Salah satu kemudahan belajar online yaitu, ruang belajar dapat diatur sesuai keinginan. Kenyamanan belajar juga harus sejalan dengan kebiasaan sehat, seperti mengatur posisi komputer atau laptop sejajar dengan mata, menyediakan komputer atau laptop dengan layar besar untuk mengindari kelelahan mata, serta menghindari faktor lain yang mengganggu fokus anak. Saat anak melakukan video conference, pastikan anak tidak melakukan aktivitas lain seperti bermain handphone atau bermain dengan mainannya.  

  1. Atur jadwal sebaik mungkin

Beberapa sekolah memberikan video pembelajaran untuk bisa dipelajari kapan saja tanpa harus mengikuti jam sekolah pada umumnya.
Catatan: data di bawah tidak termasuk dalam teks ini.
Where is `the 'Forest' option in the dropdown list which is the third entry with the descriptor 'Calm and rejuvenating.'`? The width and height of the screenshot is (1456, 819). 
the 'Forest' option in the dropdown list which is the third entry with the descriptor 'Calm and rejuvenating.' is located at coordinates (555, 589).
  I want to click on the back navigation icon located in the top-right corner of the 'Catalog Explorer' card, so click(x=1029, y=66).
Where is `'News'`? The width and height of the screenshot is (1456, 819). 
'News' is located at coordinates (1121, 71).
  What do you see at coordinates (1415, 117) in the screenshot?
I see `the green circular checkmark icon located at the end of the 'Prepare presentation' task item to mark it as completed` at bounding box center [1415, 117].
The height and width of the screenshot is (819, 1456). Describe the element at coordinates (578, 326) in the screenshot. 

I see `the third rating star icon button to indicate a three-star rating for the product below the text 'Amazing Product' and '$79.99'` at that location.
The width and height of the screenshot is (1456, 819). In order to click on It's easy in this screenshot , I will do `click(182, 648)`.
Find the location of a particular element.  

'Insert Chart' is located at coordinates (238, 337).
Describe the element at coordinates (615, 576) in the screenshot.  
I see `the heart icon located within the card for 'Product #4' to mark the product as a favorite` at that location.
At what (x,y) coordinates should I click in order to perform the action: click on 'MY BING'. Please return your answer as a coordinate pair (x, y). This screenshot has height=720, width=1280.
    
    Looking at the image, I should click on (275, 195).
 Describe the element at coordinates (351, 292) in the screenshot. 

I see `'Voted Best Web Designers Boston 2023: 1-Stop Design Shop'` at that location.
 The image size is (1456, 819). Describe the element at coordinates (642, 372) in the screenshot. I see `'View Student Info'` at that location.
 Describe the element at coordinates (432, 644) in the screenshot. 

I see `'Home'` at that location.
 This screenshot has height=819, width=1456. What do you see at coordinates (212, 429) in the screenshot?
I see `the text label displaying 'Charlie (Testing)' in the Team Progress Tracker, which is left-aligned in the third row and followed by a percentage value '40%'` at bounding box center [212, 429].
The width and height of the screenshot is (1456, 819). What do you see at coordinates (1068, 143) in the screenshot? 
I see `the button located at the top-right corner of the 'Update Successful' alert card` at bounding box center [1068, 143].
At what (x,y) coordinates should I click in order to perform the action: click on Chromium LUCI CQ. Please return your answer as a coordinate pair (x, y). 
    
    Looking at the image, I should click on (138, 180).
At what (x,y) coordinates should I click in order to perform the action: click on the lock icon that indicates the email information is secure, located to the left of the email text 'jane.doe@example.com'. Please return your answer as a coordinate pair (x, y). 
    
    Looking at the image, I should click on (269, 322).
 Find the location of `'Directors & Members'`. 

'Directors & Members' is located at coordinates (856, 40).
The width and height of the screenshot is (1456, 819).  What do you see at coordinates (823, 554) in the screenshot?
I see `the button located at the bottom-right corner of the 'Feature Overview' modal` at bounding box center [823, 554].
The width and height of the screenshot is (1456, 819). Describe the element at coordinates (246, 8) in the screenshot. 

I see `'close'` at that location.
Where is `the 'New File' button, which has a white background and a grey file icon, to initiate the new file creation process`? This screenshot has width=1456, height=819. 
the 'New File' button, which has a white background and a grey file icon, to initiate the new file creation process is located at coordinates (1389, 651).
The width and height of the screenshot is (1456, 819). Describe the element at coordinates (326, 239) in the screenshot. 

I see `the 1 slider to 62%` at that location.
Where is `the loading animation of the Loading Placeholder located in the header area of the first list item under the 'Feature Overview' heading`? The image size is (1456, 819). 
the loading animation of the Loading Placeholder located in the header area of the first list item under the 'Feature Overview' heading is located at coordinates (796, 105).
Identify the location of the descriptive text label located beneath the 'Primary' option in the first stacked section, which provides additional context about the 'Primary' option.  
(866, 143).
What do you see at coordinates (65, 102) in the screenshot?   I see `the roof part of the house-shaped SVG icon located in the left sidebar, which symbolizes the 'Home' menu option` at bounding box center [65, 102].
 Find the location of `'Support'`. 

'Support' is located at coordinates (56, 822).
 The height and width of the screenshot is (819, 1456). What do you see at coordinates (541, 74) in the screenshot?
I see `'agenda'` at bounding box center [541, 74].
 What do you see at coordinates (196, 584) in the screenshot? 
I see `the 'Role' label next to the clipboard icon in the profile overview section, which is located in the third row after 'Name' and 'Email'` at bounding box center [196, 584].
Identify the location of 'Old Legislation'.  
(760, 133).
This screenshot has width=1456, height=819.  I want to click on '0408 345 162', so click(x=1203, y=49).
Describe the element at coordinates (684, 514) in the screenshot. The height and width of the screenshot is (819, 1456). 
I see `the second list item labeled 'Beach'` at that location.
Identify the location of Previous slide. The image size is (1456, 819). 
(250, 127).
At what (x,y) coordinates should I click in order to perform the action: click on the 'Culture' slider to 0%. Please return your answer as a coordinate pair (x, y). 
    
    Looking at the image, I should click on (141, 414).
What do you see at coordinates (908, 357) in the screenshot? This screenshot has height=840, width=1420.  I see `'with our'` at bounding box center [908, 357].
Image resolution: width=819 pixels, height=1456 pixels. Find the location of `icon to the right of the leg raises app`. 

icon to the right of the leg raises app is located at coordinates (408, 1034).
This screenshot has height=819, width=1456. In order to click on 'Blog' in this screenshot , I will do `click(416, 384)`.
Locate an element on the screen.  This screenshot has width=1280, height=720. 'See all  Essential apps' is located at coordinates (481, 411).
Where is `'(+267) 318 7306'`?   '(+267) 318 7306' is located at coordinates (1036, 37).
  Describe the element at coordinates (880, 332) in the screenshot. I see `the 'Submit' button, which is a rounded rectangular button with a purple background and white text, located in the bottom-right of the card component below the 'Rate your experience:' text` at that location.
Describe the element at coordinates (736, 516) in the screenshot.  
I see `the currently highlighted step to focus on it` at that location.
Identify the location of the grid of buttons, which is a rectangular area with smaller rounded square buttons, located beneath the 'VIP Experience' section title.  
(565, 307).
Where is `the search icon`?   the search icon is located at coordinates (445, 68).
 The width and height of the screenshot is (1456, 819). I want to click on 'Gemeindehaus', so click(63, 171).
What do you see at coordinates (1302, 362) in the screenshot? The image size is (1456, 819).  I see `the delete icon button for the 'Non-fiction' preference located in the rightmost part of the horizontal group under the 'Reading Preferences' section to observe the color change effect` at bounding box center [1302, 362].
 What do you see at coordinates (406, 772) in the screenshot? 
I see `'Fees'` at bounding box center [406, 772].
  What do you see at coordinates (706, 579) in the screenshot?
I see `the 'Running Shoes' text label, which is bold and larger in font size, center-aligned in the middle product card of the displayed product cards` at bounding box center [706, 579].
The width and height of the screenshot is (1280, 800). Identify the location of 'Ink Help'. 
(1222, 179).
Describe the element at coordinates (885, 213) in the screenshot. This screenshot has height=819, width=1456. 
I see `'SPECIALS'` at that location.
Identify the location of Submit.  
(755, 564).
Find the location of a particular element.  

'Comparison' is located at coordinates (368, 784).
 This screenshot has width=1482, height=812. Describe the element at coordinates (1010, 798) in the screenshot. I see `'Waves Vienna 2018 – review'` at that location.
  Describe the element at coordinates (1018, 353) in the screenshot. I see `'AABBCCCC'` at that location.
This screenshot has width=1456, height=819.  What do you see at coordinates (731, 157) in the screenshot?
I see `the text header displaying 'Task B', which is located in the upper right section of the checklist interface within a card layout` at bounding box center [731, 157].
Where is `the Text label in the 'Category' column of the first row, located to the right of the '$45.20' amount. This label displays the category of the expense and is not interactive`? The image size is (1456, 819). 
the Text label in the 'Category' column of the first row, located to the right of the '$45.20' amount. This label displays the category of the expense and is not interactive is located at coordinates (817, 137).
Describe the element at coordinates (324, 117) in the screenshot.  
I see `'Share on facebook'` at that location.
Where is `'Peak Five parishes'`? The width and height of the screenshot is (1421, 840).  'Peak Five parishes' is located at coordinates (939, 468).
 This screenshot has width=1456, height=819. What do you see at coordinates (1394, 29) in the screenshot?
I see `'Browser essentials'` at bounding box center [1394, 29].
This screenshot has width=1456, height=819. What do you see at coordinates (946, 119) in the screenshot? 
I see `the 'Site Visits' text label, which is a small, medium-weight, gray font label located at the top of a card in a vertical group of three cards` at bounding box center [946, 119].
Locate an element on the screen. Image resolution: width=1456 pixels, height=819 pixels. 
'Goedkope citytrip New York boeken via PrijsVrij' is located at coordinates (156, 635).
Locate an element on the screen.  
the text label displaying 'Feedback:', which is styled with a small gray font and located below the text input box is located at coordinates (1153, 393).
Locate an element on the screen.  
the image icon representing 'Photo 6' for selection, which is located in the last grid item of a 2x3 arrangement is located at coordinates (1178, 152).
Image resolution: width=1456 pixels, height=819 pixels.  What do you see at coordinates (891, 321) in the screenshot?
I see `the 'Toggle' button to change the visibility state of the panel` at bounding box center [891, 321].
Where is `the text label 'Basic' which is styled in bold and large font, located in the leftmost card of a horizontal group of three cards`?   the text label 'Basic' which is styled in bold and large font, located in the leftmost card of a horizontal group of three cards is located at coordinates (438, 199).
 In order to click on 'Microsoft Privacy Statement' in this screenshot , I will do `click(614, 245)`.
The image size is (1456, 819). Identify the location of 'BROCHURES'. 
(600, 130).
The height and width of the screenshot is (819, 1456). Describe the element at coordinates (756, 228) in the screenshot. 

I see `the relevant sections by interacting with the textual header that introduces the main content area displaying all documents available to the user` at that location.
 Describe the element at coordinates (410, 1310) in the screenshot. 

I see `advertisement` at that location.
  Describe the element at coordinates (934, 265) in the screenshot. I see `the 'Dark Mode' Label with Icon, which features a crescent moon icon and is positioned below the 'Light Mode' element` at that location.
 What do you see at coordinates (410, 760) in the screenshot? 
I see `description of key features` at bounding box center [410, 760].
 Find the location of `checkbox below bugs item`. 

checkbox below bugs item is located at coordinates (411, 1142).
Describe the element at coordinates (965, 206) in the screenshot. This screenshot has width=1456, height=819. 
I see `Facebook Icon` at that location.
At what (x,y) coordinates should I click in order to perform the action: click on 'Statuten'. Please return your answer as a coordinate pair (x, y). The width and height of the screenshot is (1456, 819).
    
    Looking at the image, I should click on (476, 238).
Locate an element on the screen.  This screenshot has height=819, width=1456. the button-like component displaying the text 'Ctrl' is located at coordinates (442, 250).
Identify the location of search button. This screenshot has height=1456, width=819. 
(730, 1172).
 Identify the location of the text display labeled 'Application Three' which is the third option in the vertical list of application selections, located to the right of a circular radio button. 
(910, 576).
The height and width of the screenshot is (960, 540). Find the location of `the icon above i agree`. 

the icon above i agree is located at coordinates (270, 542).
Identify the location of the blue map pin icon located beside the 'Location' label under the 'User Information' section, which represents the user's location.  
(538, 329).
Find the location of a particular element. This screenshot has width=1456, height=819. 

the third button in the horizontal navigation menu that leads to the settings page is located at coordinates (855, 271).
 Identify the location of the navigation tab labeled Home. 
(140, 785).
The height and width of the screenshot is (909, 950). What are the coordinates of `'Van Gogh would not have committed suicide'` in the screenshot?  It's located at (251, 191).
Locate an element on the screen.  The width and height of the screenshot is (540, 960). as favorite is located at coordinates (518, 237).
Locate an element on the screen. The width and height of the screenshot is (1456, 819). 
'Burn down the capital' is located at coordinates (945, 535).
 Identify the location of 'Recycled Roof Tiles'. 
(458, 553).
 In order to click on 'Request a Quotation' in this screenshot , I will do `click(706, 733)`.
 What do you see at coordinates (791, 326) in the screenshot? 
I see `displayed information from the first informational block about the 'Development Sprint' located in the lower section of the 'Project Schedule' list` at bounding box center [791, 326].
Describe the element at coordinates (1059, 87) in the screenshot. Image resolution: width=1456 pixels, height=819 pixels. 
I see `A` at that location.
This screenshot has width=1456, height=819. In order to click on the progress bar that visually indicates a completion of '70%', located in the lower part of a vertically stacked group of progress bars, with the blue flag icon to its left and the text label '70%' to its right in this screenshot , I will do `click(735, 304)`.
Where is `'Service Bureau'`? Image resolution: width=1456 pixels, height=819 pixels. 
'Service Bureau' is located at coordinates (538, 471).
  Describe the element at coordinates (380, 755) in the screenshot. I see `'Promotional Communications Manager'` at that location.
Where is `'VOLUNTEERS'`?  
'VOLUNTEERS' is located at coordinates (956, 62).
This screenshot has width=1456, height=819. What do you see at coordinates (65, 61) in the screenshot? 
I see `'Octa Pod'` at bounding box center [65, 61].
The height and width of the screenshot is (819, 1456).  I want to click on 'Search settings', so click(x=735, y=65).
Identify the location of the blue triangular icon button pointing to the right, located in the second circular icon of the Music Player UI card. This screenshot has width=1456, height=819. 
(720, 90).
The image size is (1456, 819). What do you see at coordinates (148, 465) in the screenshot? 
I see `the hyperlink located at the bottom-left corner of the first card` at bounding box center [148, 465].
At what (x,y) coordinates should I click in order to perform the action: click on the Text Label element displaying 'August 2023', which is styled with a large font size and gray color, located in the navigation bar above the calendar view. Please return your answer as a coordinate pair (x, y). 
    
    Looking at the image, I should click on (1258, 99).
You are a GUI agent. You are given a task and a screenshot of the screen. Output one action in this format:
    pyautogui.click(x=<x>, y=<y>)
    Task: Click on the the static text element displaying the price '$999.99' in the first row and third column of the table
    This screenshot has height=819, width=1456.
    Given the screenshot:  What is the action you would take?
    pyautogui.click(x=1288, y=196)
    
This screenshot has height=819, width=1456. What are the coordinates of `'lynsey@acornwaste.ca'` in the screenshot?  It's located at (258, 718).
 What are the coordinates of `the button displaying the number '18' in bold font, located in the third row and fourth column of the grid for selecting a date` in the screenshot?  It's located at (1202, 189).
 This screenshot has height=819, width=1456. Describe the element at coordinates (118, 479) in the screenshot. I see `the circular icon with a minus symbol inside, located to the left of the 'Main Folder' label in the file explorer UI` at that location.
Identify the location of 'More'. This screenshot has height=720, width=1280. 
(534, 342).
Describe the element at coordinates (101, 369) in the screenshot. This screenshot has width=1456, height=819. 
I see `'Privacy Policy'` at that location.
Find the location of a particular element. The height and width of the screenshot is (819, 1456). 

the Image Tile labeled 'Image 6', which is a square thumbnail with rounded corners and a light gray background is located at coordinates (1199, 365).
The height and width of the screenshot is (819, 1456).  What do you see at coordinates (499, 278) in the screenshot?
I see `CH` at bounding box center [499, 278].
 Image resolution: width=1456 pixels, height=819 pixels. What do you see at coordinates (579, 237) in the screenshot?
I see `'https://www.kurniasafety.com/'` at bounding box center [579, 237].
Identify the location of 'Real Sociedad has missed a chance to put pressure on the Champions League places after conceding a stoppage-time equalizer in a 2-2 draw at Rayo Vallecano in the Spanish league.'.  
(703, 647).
Anda bisa menyesuaikan dengan waktu dimana anak sedang semangat atau fokus belajar. Misalnya, jika anak merupakan tipe yang susah dibangunkan di pagi hari, maka atur jadwal di siang atau sore hari. Pastikan terdapat waktu di akhir minggu untuk bermain dan bersantai bersama keluarga. Lakukan jadwal tersebut secara rutin dan konsisten. 

  1. Batasi jumlah video conference anak

Prioritaskan video conference yang penting terlebih dahulu dan hindari pertemuan online yang dirasa kurang bermanfaat untuk menghindari kelelahan. Pada dasarnya, kelas online dengan jumlah peserta besar lebih melelahkan dibandingkan dengan jumlah peserta yang lebih kecil. Anak-anak akan lebih mudah berinteraksi dan terasa menyenangkan jika jumlah peserta sedikit.  

Kebutuhan anak akan interaksi sosial

Sebuah studi menunjukkan bahwa kepercayaan diri anak-anak meningkat seiring dengan komunikasi dan interaksi yang terdapat dalam berbagai aktivitas dan rutinitasnya. Terutama bagi anak-anak yang baru masuk sekolah. 

Interaksi sosial merupakan faktor penting yang berdampak bagi kesehatan pada setiap orang, baik anak kecil maupun orang dewasa. Interaksi tersebut meliputi interaksi mental maupun fisiki. Dengan adanya rutinitas online setiap hari, maka interaksi sosial secara fisik berkurang drastis. Oleh karena itu, peran orang tua menjadi sangat diperlukan.